The quality and number of school governors needs to be improved, according to a new report.
The National Survey of School Governors has found this role is crucial within the education system and so efforts need to made to expand the current recruitment drive to attract a more diverse group of applicants.
A number of teaching groups, the Department for Education and the Department for Business, Innovation and Skills are all backing the move. School governors were found to contribute in excess of £1 billion to the education budget in England due to their role as volunteers.
Professor Chris James, lead author of the study, thinks there needs to be a greater understanding about the role of school governors if hiring efforts are going to be successful.
"The recruitment of governors would be helped by greater recognition and valuing the contribution that school governors make. Central government has a role here in acknowledging and appreciating the responsibility governors undertake on its behalf," he added.

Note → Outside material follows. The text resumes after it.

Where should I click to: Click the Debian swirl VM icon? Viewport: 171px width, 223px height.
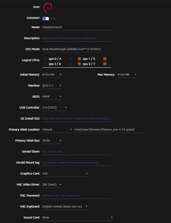[x=48, y=8]
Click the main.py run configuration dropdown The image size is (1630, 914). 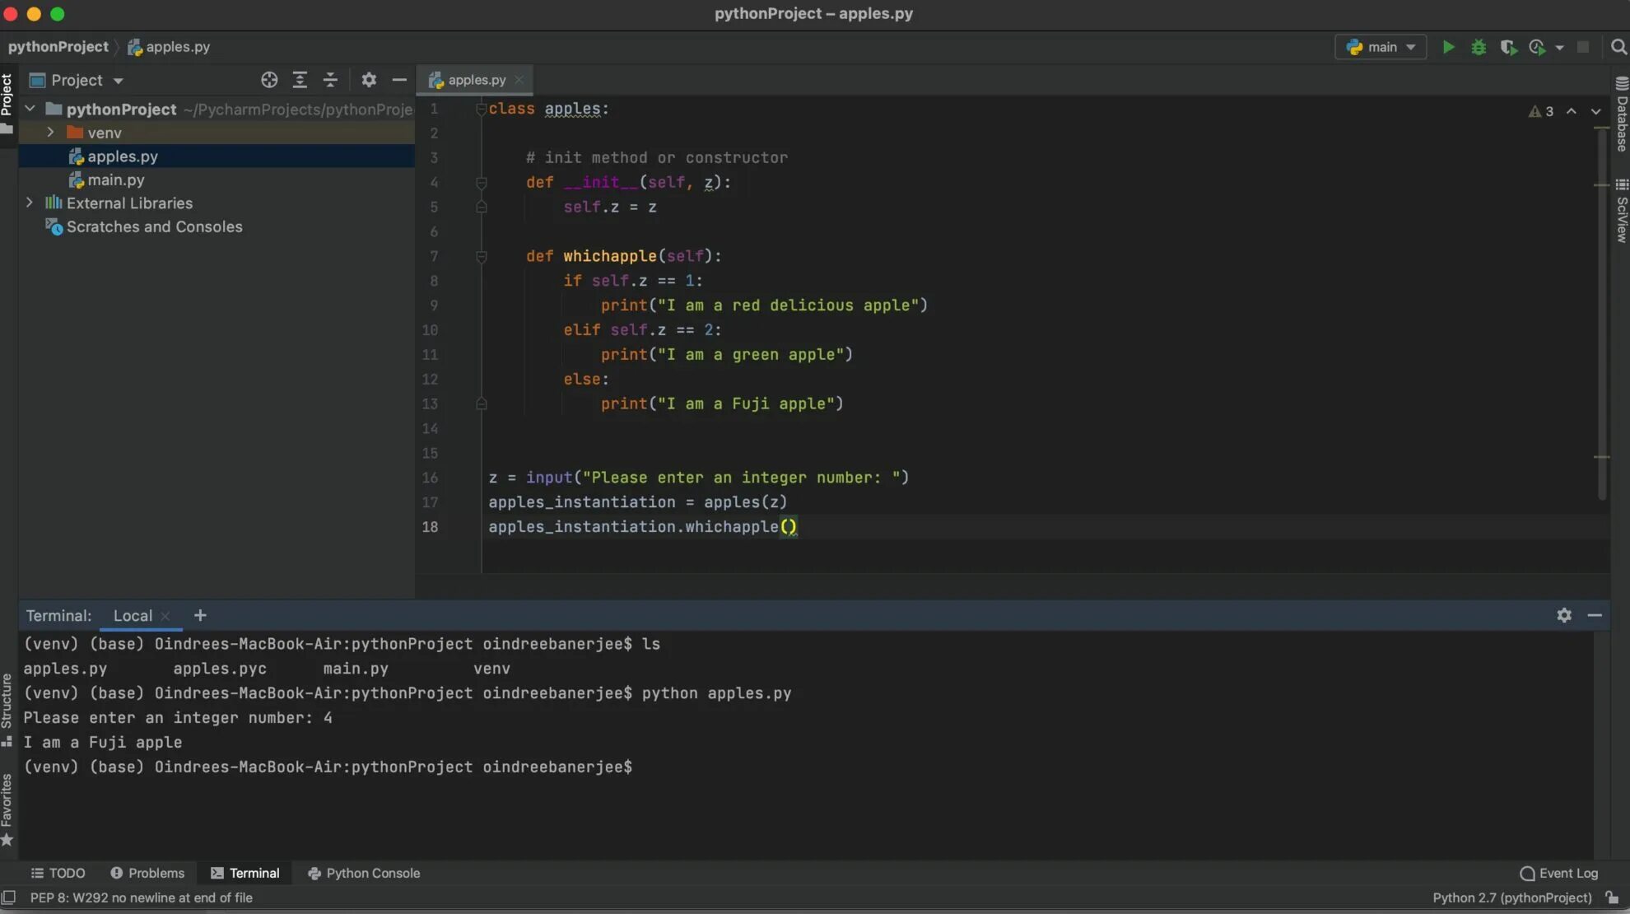[1381, 47]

"The research confirms that governors need to be assertive and ready to ask challenging questions, willing to take responsibility for the conduct of their schools, committed to their schools and education generally, and able to work effectively in a group."
Schools in disadvantaged settings, with low pupil attainment and with low Ofsted grades and poor reputation were found to be most lacking in good governors, despite being precisely the learning centres most in need of top-quality governance.
There are also concerns about the current make-up of governors, as 96 per cent are white and around one-third do not work - most often because they are retired - which is not representative of local areas these schools are supposed to serve.
Emma Knights, chief executive of the National Governors' Association, pointed to the challenges associated with effective governance. She stated governors should be praised for giving up their time, as it shows they are determined to make a difference to their communities.